In Asia progress is in motion. Japan revised its Investment Trust Law in 2000 and a year later, became the first Asian country to launch REITs when two funds began trading on the Tokyo Stock Exchange; South Korea launched its Real Estate Investment Trust Act in 2001 – currently three REITs are listed on the country's stock exchange.

Last summer the passing of legislation by Hong Kong's financial regulator, Securities and Futures Commission, permitted real estate developers there to launch REITs on the country's stock exchange. This was followed last year with the Fortune REIT, a fund comprising five large shopping malls sold to the REIT by its parent company, Li family-owned conglomerate Cheung Kong Holdings. Listed on the Singapore Stock Exchange, the Fortune REIT raised over HK$2 billion and analysts predict that the dividend for its first six months will fall around 6.7%, generally seen as a good yield.

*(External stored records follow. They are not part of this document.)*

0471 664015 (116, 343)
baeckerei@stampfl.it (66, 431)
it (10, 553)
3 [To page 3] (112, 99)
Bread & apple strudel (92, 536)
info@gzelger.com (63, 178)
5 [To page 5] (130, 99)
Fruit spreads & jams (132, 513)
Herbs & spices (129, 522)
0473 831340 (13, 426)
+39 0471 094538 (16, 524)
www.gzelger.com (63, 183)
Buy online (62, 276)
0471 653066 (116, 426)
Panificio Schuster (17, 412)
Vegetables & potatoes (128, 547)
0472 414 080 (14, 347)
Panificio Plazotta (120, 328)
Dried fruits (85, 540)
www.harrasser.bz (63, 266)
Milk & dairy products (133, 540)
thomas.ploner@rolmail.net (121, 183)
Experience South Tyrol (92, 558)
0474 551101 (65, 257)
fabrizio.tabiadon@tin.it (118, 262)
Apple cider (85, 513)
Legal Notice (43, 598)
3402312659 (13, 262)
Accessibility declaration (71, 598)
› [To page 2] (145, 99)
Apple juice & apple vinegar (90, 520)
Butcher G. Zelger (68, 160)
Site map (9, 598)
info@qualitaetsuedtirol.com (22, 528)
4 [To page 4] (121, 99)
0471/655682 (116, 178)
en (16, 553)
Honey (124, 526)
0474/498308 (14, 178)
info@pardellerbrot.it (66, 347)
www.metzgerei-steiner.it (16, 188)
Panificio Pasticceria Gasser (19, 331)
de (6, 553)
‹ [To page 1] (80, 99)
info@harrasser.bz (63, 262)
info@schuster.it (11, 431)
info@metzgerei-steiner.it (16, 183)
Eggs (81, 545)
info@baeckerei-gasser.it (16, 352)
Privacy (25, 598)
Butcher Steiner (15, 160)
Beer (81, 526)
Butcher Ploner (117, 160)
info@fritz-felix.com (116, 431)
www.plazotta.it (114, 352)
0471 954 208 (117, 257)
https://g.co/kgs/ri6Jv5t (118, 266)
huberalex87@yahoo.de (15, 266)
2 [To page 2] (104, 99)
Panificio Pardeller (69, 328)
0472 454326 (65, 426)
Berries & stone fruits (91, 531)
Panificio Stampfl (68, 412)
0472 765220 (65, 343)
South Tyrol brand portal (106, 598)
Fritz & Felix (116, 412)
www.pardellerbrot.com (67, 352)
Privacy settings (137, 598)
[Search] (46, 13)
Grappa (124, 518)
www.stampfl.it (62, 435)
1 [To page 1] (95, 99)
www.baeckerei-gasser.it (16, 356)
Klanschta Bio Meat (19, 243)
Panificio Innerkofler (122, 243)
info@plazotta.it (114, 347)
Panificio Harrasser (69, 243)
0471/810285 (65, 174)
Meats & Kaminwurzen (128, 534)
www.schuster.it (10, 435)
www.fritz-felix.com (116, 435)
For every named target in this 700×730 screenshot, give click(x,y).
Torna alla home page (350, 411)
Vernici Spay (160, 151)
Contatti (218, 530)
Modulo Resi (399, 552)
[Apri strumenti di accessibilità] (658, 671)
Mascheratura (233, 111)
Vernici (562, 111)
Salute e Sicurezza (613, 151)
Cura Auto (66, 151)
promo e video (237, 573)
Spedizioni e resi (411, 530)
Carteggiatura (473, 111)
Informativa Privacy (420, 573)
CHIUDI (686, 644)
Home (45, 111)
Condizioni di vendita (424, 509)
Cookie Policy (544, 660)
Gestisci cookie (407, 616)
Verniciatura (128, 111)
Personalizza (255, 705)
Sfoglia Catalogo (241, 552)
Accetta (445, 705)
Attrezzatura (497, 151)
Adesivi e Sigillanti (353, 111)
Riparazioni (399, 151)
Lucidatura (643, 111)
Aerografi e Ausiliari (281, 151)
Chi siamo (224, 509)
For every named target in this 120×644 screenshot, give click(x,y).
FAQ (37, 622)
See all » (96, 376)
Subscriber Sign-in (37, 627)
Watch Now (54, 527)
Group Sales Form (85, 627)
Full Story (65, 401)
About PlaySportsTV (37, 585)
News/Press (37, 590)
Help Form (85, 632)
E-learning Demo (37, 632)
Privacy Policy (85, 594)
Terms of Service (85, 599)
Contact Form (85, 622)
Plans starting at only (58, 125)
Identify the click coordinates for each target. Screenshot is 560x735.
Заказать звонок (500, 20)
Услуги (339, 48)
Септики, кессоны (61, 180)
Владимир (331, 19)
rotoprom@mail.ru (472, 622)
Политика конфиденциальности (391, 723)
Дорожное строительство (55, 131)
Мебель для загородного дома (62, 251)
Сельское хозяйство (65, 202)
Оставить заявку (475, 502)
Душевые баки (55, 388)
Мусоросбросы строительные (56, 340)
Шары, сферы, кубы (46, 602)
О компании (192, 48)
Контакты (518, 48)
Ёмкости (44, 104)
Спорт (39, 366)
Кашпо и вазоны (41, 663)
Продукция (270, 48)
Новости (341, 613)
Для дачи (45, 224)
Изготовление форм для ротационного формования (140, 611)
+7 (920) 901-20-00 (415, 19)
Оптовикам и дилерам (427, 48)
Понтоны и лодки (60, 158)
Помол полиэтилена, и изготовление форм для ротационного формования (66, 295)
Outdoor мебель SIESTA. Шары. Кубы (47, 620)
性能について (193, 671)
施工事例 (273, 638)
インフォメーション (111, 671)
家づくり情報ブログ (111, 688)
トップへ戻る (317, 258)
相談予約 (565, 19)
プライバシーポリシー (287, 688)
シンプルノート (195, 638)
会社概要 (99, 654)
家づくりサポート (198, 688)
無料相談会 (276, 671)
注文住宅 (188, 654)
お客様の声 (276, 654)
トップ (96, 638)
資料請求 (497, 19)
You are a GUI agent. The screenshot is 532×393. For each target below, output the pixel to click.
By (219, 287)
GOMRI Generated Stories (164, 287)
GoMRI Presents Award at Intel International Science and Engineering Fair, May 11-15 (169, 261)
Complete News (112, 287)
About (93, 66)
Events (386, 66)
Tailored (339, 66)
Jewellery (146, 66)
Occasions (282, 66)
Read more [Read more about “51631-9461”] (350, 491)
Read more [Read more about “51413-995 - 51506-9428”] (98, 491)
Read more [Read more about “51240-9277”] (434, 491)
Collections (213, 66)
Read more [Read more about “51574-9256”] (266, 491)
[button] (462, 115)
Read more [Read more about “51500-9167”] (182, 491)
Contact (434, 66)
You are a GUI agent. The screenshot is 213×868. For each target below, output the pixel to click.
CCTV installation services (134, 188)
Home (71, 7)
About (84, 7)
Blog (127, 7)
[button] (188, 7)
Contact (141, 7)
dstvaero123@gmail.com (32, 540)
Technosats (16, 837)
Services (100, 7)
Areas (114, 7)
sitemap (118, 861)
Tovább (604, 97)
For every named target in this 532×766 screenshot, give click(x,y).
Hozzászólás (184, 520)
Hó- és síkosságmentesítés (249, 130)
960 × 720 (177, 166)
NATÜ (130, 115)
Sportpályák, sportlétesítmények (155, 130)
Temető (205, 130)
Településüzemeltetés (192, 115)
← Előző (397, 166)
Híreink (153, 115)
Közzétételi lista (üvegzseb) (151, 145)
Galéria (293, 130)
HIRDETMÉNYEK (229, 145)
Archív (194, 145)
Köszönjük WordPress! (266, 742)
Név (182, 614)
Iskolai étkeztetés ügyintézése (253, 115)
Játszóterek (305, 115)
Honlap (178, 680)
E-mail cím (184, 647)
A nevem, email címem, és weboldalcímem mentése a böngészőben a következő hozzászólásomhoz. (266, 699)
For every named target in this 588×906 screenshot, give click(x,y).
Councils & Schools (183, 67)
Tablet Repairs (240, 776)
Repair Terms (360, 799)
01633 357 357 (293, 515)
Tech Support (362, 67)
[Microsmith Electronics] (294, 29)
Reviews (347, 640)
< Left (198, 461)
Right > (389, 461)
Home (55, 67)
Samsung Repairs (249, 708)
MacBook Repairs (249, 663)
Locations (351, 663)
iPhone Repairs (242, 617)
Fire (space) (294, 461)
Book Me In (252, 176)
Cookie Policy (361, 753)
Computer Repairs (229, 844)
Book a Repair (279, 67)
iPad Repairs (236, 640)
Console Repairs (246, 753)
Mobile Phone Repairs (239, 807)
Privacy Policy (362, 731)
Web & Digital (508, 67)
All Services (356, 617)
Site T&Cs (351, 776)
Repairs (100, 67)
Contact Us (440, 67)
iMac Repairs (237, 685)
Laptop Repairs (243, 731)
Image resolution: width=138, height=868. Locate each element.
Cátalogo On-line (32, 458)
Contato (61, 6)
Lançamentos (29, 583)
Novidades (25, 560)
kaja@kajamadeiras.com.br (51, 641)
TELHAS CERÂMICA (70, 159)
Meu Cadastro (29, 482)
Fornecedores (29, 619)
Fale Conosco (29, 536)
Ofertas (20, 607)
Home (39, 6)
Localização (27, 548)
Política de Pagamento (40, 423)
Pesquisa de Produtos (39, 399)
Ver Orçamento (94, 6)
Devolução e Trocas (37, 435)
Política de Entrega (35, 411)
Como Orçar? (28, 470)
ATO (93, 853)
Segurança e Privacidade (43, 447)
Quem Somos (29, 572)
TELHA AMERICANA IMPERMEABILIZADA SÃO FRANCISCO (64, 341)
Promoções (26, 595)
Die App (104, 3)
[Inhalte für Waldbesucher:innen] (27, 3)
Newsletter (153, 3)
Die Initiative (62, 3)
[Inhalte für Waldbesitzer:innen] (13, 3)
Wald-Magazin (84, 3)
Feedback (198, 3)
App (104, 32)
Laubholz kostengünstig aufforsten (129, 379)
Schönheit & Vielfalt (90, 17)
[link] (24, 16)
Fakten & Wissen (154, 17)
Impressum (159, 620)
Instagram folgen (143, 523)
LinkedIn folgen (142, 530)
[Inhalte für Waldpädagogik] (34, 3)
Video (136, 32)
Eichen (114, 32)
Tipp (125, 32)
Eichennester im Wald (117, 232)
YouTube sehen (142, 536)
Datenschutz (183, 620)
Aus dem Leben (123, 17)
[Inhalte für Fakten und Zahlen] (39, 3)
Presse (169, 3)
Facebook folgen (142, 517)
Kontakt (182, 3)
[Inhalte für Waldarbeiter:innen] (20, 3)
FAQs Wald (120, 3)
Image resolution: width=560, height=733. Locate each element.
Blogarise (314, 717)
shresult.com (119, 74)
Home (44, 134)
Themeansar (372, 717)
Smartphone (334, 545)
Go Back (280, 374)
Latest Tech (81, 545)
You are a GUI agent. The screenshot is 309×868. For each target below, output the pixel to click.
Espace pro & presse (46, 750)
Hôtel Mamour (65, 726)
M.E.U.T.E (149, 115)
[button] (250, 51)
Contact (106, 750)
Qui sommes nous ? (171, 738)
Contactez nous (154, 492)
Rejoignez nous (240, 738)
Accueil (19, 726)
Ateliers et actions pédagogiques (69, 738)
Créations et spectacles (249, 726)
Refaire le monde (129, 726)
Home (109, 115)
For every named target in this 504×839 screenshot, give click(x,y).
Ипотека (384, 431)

Observers are upbeat about the developments, but say there is still an underlying issue to be resolved for Asia. "REITs are still at an infancy stage in Asia and for it to be successful, there must be a paradigm shift among property owners' and investors' mindsets towards a yield-driven market rather than relying heavily on capital growth returns," Dr Yu Lai Boon, Asia Pacific head of research for law firm Jones Lang LaSalle, believes. "There is also a lack of high-quality properties to be injected into REITs in Japan. However, it is certain that as both developers and investors get familiar with these instruments, more Asian countries will introduce them in time."

Overall, the outlook for the global REIT market is exciting, given that there is clear momentum gaining in new and lucrative markets, and equal legislative progress. Despite the plethora of investment tools available to family portfolios – and perhaps because of recent bad press for some of those – investors continue to look to bricks and mortar as a prudent, and even sexy, choice.